▶ **ABOUT THIS TASK**
When a line of the records below contains the string "computer", copy that whole line.

[Saved data entries]
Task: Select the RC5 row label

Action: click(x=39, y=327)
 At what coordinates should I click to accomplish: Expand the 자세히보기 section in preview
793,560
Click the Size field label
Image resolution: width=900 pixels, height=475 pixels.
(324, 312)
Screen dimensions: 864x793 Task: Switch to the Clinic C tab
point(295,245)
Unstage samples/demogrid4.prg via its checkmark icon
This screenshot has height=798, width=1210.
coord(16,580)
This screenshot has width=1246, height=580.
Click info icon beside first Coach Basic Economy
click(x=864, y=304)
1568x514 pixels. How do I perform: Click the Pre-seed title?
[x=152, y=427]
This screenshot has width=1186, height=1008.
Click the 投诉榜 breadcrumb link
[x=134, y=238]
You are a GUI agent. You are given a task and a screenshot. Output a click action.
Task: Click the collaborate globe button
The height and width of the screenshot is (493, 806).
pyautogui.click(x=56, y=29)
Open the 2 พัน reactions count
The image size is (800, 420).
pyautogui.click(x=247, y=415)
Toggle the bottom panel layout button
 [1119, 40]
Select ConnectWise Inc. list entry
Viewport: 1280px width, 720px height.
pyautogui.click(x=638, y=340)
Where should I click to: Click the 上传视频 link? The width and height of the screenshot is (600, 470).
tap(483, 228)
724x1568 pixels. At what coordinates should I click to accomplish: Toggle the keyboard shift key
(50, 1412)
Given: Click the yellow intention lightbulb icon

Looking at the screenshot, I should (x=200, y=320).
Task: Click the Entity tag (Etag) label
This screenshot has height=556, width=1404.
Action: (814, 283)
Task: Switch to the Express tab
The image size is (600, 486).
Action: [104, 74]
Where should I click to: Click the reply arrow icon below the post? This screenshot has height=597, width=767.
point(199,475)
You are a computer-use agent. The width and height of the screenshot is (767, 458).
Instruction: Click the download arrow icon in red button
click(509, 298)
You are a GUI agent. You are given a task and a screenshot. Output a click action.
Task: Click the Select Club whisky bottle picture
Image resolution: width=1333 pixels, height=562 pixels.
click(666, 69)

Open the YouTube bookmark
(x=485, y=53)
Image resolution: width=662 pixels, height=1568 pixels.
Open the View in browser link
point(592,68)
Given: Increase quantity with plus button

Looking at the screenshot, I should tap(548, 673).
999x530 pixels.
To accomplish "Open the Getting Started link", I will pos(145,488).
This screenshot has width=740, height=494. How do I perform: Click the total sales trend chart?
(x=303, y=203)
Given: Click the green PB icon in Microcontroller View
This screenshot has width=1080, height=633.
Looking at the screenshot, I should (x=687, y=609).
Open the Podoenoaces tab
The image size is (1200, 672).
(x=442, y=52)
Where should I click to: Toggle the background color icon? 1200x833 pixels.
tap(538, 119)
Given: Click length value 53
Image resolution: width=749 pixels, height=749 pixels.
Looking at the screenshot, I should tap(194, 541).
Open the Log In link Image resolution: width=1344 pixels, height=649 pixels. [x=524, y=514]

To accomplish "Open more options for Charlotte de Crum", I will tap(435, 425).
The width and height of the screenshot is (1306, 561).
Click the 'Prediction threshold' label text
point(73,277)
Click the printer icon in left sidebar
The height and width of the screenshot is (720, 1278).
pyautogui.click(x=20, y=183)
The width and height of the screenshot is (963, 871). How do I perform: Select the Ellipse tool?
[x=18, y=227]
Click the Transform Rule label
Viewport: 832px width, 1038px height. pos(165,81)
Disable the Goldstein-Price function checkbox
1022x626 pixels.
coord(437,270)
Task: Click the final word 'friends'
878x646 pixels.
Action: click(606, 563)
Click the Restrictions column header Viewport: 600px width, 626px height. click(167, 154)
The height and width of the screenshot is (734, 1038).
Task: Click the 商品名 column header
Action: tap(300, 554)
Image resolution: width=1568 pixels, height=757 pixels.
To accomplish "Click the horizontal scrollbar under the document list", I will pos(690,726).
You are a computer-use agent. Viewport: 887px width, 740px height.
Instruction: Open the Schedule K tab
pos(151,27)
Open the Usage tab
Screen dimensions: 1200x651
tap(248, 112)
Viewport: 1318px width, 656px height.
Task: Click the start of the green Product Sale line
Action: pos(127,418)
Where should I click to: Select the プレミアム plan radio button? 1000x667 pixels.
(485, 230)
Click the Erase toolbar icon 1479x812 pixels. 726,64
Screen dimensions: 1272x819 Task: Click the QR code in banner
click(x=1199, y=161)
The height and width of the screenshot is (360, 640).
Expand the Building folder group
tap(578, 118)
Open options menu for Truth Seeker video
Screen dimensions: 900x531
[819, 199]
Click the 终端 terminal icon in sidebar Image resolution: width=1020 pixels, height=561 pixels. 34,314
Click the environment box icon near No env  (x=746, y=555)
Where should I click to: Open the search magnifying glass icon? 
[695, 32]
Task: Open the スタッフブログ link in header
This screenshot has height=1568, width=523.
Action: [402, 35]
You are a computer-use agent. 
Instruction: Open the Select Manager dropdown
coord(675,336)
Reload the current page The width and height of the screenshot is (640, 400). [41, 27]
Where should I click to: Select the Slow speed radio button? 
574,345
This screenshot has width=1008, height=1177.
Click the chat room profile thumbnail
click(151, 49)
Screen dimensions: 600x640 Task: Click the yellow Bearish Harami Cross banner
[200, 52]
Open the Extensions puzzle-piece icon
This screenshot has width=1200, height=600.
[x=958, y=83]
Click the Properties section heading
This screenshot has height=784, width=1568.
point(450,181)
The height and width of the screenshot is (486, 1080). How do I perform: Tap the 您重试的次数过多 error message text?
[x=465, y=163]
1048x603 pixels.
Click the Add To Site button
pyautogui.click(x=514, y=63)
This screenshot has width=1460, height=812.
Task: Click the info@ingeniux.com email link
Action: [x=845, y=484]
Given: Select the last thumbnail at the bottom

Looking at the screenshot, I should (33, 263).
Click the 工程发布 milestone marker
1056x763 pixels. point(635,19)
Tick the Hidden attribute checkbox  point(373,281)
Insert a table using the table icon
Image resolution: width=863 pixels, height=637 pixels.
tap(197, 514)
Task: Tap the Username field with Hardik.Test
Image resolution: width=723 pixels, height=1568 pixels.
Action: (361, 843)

▶ **TASK OUTPUT**
You are a computer-use agent. The width and height of the screenshot is (767, 458).
You are a computer-use agent. Viewport: 887px width, 740px height.
You are a computer-use agent. 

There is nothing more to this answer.